→ **Work task**: This task calls for the complete listing below, reproduced exactly.

→ **Record excerpts**:
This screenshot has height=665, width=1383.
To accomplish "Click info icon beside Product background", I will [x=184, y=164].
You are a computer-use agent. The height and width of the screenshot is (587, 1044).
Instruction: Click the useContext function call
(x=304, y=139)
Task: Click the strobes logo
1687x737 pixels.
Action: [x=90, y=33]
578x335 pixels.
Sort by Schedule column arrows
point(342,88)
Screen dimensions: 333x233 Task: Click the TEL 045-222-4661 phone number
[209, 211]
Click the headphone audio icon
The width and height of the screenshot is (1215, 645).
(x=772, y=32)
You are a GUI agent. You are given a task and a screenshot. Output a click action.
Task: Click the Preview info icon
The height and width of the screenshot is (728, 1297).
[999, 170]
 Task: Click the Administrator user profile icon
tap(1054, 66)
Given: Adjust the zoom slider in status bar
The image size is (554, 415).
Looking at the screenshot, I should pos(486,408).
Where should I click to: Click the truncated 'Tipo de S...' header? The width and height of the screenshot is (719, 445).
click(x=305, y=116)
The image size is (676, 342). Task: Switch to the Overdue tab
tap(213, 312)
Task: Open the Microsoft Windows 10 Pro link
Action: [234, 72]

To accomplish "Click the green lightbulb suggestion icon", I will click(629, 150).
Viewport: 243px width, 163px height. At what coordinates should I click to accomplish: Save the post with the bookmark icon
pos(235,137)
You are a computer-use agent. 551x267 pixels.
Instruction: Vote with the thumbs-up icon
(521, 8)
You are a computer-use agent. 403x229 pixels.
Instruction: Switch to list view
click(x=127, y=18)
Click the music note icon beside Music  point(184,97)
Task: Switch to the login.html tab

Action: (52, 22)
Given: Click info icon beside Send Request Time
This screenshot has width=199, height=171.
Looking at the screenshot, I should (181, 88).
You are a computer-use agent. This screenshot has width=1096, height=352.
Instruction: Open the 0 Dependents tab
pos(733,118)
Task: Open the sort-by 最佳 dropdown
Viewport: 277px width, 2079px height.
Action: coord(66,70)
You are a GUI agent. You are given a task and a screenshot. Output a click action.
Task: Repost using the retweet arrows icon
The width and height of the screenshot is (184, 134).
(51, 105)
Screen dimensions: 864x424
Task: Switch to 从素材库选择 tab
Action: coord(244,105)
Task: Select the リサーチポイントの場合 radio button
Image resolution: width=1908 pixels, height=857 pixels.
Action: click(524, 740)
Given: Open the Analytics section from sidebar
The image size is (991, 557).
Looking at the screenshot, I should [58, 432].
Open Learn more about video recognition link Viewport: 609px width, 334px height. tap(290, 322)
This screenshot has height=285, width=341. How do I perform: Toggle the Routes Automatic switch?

→ **Task output**:
This screenshot has height=665, width=1383.
To accomplish "Click info icon beside Product background", I will [x=184, y=164].
You are a computer-use agent. The height and width of the screenshot is (587, 1044).
Instruction: Click the useContext function call
(x=304, y=139)
Task: Click the strobes logo
1687x737 pixels.
Action: [x=90, y=33]
578x335 pixels.
Sort by Schedule column arrows
point(342,88)
Screen dimensions: 333x233 Task: Click the TEL 045-222-4661 phone number
[209, 211]
Click the headphone audio icon
The width and height of the screenshot is (1215, 645).
(x=772, y=32)
You are a GUI agent. You are given a task and a screenshot. Output a click action.
Task: Click the Preview info icon
The height and width of the screenshot is (728, 1297).
[999, 170]
 Task: Click the Administrator user profile icon
tap(1054, 66)
Given: Adjust the zoom slider in status bar
The image size is (554, 415).
Looking at the screenshot, I should pos(486,408).
Where should I click to: Click the truncated 'Tipo de S...' header? The width and height of the screenshot is (719, 445).
click(x=305, y=116)
The image size is (676, 342). Task: Switch to the Overdue tab
tap(213, 312)
Task: Open the Microsoft Windows 10 Pro link
Action: [234, 72]

To accomplish "Click the green lightbulb suggestion icon", I will click(629, 150).
Viewport: 243px width, 163px height. At what coordinates should I click to accomplish: Save the post with the bookmark icon
pos(235,137)
You are a computer-use agent. 551x267 pixels.
Instruction: Vote with the thumbs-up icon
(521, 8)
You are a computer-use agent. 403x229 pixels.
Instruction: Switch to list view
click(x=127, y=18)
Click the music note icon beside Music  point(184,97)
Task: Switch to the login.html tab

Action: (52, 22)
Given: Click info icon beside Send Request Time
This screenshot has width=199, height=171.
Looking at the screenshot, I should (181, 88).
You are a computer-use agent. This screenshot has width=1096, height=352.
Instruction: Open the 0 Dependents tab
pos(733,118)
Task: Open the sort-by 最佳 dropdown
Viewport: 277px width, 2079px height.
Action: coord(66,70)
You are a GUI agent. You are given a task and a screenshot. Output a click action.
Task: Repost using the retweet arrows icon
The width and height of the screenshot is (184, 134).
(51, 105)
Screen dimensions: 864x424
Task: Switch to 从素材库选择 tab
Action: coord(244,105)
Task: Select the リサーチポイントの場合 radio button
Image resolution: width=1908 pixels, height=857 pixels.
Action: click(524, 740)
Given: Open the Analytics section from sidebar
The image size is (991, 557).
Looking at the screenshot, I should [58, 432].
Open Learn more about video recognition link Viewport: 609px width, 334px height. tap(290, 322)
This screenshot has height=285, width=341. How do I perform: Toggle the Routes Automatic switch?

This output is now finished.